Jammu: Lack of Infrastructure at the Lone Hospital in Border Region
Image Courtesy: The Tribune
Escalating tensions at Indo-Pak border, the subsequent shelling and casualties as a result, is what we hear in the news almost every day. But the condition of the hospitals in these shelling-prone villages is an issue that has failed to seek much attention or a solution. In Jammu, the only hospital in the volatile border region—based in RS Pura—caters to 200 villages and is devoid of even basic infrastructure and manpower.
The lone hospital caters to two assembly constituencies—Suchtegarh and RS Pura.
It is pertinent to note that this hospital witnesses 90% cases of shelling victims and because of no infrastructure and manpower, the victims are directed to the government hospital in Jammu which is 22 kilometre away—increasing the risk for the patients. In an RTI application filed by Jammu-based activist and president of the Kisan Welfare Organisation, Rohit Choudhary, it has been revealed that there are only 30 beds in the Community Health Centre (CHC).
NewsClick visited the border villages to understand the difficulties the villagers are facing. In the Suchtegarh village, there is only one dispensary which is non-functional. The villagers told NewsClick that whenever a person is hit by a shell, the patient is redirected from the RS Pura hospital to government hospital n Jammu. They claimed that there have been many cases where the patients have even lost their lives.
Speaking to NewsClick, Chaudhary said, “The hospital is not able to accommodate injured patients because of the lack of manpower. The situation becomes all the more alarming and difficult when there is continuous shelling along the border.”
Even for the snake bites during the monsoon season, the patients have to go to Jammu, said the villagers. “We have many cases in our villages where our neighbours have lost their lives to poisonous snake bites because of lack of medicines and treatment at the only hospital in RS Pura,” a villager said, on the condition of anonymity.

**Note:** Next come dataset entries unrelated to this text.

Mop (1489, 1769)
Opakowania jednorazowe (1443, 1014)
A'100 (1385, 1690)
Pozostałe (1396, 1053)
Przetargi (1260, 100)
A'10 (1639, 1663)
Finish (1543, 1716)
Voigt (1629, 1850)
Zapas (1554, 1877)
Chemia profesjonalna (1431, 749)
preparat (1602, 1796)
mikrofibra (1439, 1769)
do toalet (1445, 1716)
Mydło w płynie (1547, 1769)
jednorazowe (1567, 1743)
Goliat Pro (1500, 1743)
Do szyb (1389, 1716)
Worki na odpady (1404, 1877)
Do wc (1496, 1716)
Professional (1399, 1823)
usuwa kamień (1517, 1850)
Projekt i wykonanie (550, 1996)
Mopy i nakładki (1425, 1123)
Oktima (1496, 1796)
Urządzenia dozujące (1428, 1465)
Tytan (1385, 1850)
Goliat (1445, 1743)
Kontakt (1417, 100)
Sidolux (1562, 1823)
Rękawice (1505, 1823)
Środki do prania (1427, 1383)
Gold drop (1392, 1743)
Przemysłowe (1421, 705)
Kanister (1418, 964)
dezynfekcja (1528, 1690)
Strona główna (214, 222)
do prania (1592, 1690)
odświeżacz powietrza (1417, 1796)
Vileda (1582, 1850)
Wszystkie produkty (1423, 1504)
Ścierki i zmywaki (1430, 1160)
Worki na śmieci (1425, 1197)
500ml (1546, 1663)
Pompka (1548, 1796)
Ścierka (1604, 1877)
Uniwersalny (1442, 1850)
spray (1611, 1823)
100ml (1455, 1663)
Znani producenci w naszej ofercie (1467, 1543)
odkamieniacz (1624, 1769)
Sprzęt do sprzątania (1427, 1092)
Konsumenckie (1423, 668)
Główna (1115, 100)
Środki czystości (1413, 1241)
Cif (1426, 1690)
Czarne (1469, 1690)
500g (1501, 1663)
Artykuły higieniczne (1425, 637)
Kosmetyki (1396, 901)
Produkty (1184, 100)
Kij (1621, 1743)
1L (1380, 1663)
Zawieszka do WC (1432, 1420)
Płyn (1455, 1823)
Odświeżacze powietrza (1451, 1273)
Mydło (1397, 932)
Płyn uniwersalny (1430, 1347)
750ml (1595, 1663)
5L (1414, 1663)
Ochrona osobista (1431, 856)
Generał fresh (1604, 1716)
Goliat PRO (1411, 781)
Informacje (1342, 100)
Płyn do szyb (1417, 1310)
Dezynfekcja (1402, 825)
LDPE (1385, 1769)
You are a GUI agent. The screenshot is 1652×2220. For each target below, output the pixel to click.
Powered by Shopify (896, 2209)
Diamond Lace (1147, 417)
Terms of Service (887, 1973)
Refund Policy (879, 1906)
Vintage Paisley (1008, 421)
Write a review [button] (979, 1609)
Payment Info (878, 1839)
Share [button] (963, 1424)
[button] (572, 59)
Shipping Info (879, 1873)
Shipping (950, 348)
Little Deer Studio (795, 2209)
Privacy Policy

The RTI response has also revealed that there are only 144 ambulances on the roads and 462 cases of snake bites have been recorded in the last nine years. “There are times when we are ferried in army jeeps because of the unavailability of ambulances. There is not even a dispensary for immediate relief and no specialist for us. All the successive governments have turned a blind eye to our misery. Journalists come and go; we protest too. But nobody listens,” said another villager.
Yesterday, two civilians were killed and nine injured during the shelling along the LOC border in Poonch.